My biggest mistake was to let a lack of self-belief hold me back from doing what I wanted to do. It's a huge regret that I left it till I was 30 to start my own business. Throughout my teenage years I was always saying "I'm going to work for myself" and coming up with ideas that never really got off the ground. For years I didn't have the bottle to do anything.

In my early 20s I lived in Manchester, and having studied biochemistry, decided that the laboratory wasn't for me, so shifted my attention and got on to the graduate trainee scheme at EMI. I did branch out a bit and set up a college promotions company but I kept waiting until my situation was more secure before I left to do my own thing.

What forced me to make a decision was the advent of new media; what pushed me beyond my fears was a mid-life crisis of sorts.

In the early 1990s my father sent me a press cutting which featured some science company, but on the same cutting was a story about Compuserve. I ignored the article he'd sent and read the bit about the internet, and thought, wow, this is incredible.

I was bored in my job and thought: "If I don't do something now, I'm going to run out of time." I bought a few books about the internet and started reading. I only understood about 10 per cent of it, but it whetted my appetite, and I trawled my friends to see whether anyone knew what it was about.

By 1994 I had also registered myself for a multimedia design course at university in London, but didn't attend because, by August, I had won my first piece of business: to develop a website for someone. At that point, I gave up my job, with no real promise of work, but a passion for what I wanted to do. By that time, the trauma of leaving security behind had gone and I was so determined. That pulled me through any difficulties. Now, if I look back, I think: "I don't know if I would be able to do that again."

I suppose I didn't think too much about it, apart from the excitement and the thought that I was going to make this work and make up for lost time.

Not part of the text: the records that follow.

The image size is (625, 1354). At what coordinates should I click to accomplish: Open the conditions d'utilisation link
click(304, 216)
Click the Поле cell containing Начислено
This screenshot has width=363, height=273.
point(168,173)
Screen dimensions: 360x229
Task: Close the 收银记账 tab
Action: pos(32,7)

Pretty much as soon as I started, I realised there was a life outside of a salary. What you need more than anything, though, is the ability to see it through. It may be 1 per cent inspiration but it's still 99 per cent perspiration in most start-up businesses. If you deliver and you are reliable and work hard, you have to have belief in what you do. With Good Technology, I did.

It was just me for the first six months, working from a spare bedroom, but I set up an office six months later and employed a second person. Since the year I started the business, we have doubled the size of the agency year on year.